COLUMBUS, Ohio — For the first time, researchers can directly compare the different types of lung injuries caused by mechanical ventilation.

A new study from The Ohio State University introduces a “ventilator-on-a-chip” model that mimics lung injury and recovery, using human cells.

According to the researchers, the biggest harm to lung cells comes from the stress caused by air sacs collapsing and reopening repeatedly. The model aims to provide a clearer picture of how injuries develop in ventilated patients.

“The initial damage is purely physical, but the processes after that are biological in nature – and what we’re doing with this device is coupling the two," Co-lead author Samir Ghadiali, professor and chair of Biomedical Engineering at Ohio State, said.

The goal of this research is to enhance the understanding of ventilator-induced lung injuries and identify potential treatment options.

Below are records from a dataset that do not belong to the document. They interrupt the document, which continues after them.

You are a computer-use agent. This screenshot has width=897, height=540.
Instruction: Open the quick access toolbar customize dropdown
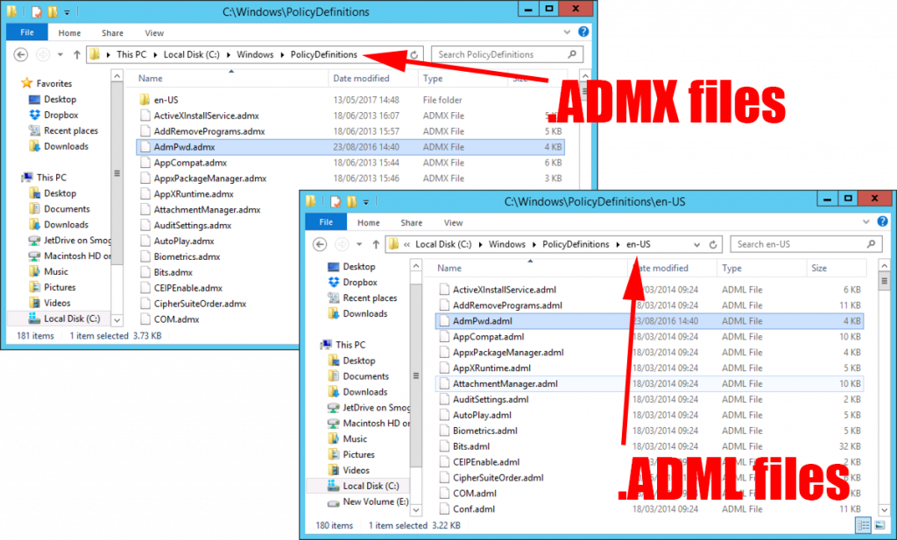point(365,201)
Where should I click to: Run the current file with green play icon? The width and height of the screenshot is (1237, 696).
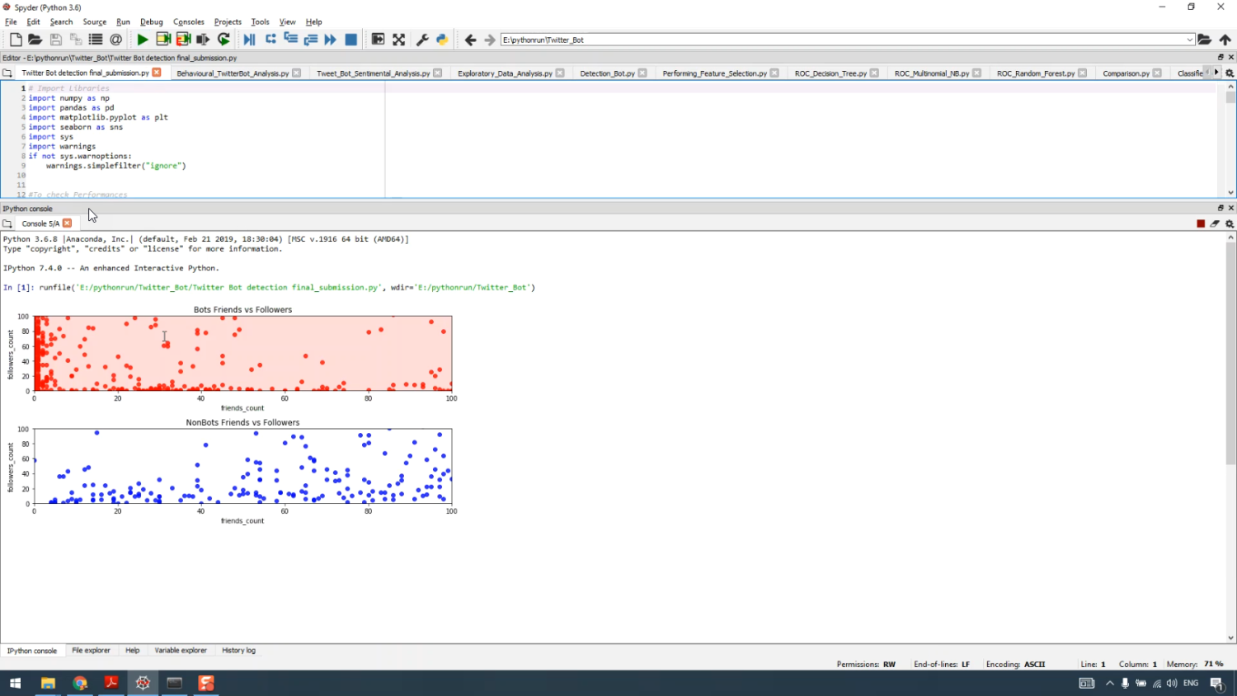pos(143,40)
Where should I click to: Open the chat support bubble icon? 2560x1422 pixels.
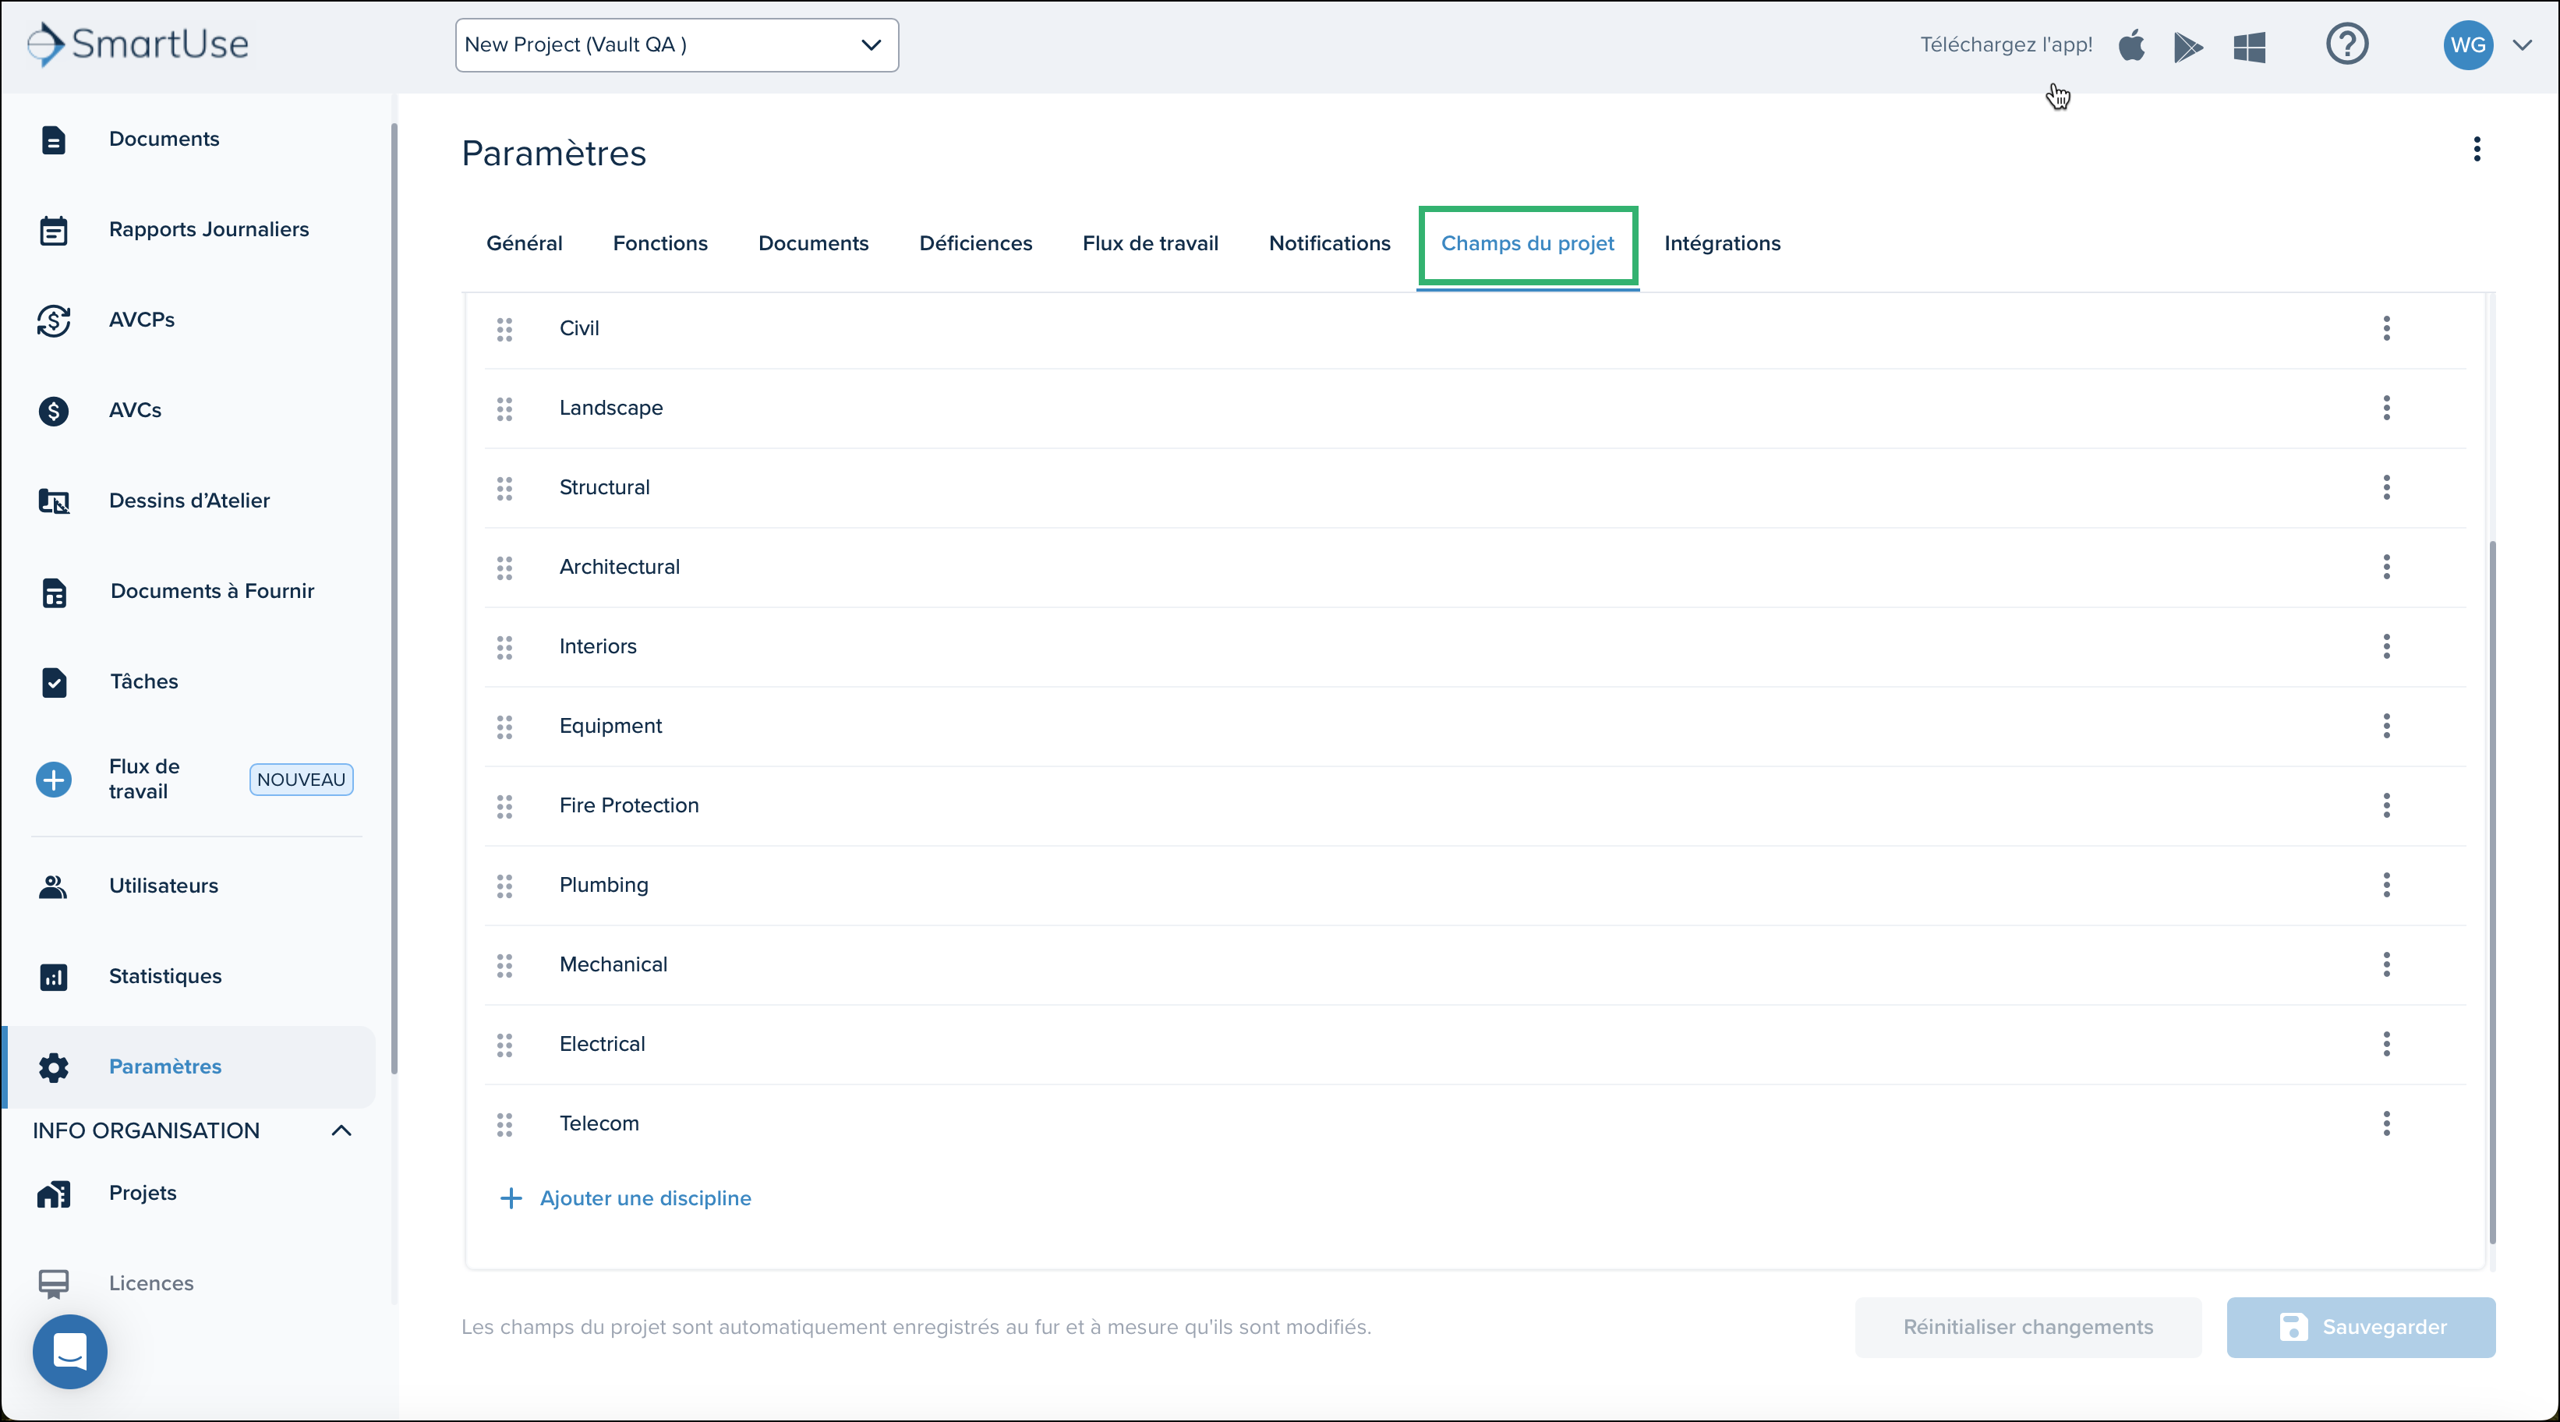[70, 1351]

"This is an important advance in the field that will hopefully allow for a better understanding of how lung injury develops in mechanically ventilated patients and identification of therapeutic targets so that we can give drugs to prevent that kind of injury or treat it when it happens," Co-lead author Dr. Joshua Englert, associate professor of pulmonary medicine at Ohio State, said.

While ventilators are essential for patients with severe respiratory problems, they can also damage lung cells and cause leakage in the blood-air barrier. This can lead to fluid buildup in the lungs and cause complications in oxygen delivery. According to Ghadiali, the model can measure real-time changes in lung cells.

Future research will focus on modeling lung injuries from conditions like pneumonia and trauma in ICU patients, allowing for a deeper understanding of complex lung issues.

“We’re in the early stages of developing some of those models, diving a little bit deeper into the complexity of lung injury in ICU patients,” Englert said. “This model is a platform we can build upon.”